Hace poco estuvimos con Mónica Molina (subdirectora de Políticas de Género) y el viceintendente Guillermo Di Liscia en Neuquén en una mesa interpatagónica para combatir el delito de la trata. En la zona patagónica, con el tema del petróleo, la "demanda" de servicios sexuales aumentó y el avance de la trata es pavorosa. La Pampa ya no es lugar de paso sino de destino. Esto recién empieza, pero estamos convencidos del paso que estamos dando.

- ¿Hay lugares donde se abolieron los cabarés? ¿Qué efectos se produjeron?

- Lo que sabemos es que en Santa Fe están en la misma tendencia. Pero no mucho más.

- ¿En qué situación quedarán las personas que hoy trabajan en las whiskerías?

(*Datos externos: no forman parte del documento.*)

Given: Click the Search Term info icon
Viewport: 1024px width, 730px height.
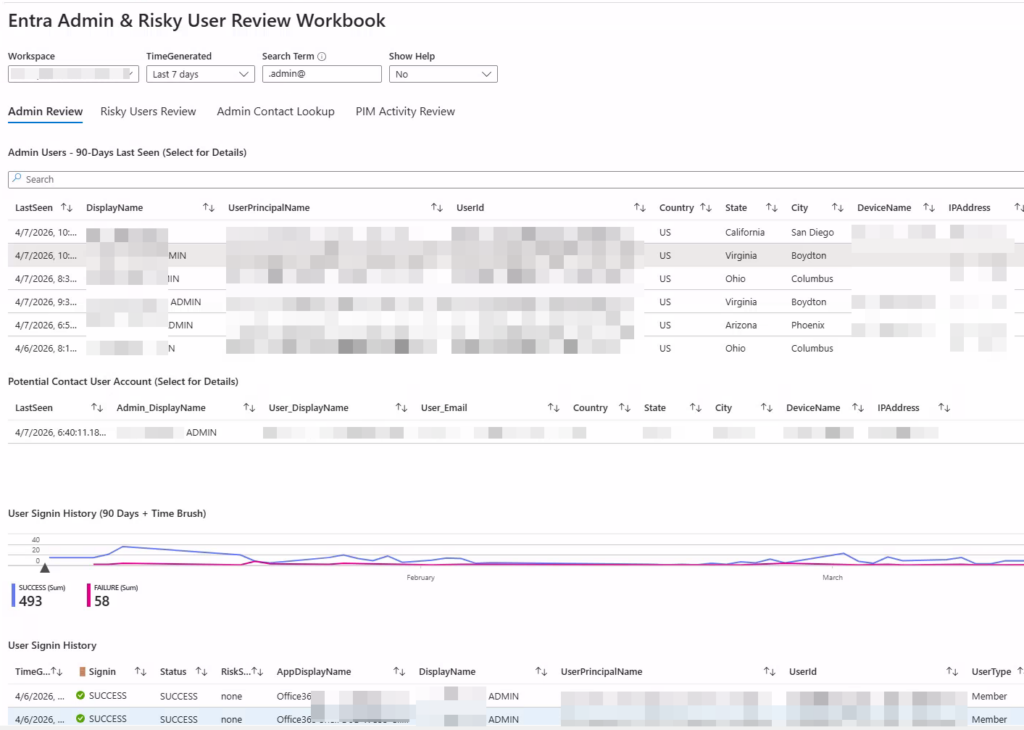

- En una situación de libertad, porque están ejerciendo la prostitución sometidas y explotadas. En definitiva, quedan en libertad. Debemos trabajar en conjunto para hacer un programa de contención y asistencia a las víctimas para que no sean revictimizadas. También hay que protegerlas, son redes mafiosas. Si tengo que decir que tenemos en nuestras manos qué vamos a hacer el día después, no es así. Sí estamos en coordinación con algunas ONGs, con Acción Social, el área de Políticas de Género y de la Producción municipal, ya hay algunos programas de asistencia y de inserción laboral para las chicas que puedan rescatarse en esta coyuntura. La postura no es producir un hecho político y que allí quede. Desde el municipio, con el aval del intendente Torroba, hay voluntad política de atacar este flagelo. Pero estamos hablando de una cuestión de seguridad nacional, estas redes violan leyes migratorias, económicas. Hay datos y casos concretos que son escalofriantes.

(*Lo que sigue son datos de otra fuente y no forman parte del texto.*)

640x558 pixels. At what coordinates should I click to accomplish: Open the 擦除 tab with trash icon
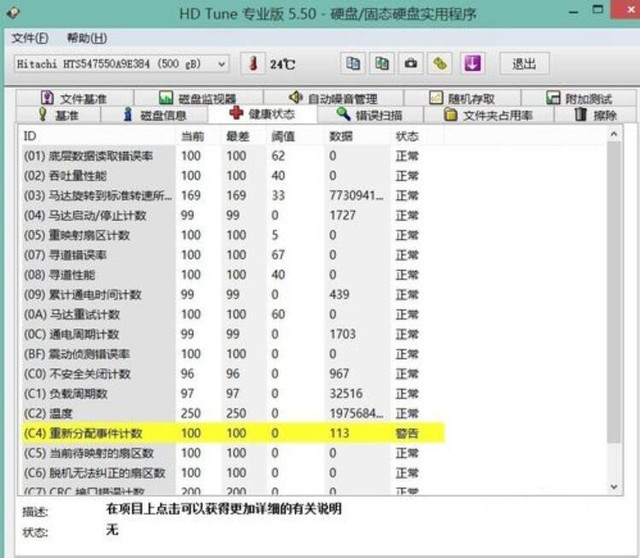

- ¿En la ciudad, cuántos locales hay y cuántas mujeres trabajan en ellos?

- Cinco locales. Y unas cuantas mujeres sacaron libreta sanitaria para actuar allí. Esa libreta está derogada, ya no hay exámenes discriminatorios, se supone que todos los que trabajan en un comercio deben tener el mismo control.

- El proyecto pasó a comisión. ¿Cuáles son los tiempos para su tratamiento?

- Urgentes. Saldrá con la mayor premura, pronto, por el tema de que los tiempos corren y las habilitaciones, que pueden ser de hasta dos años, también caen.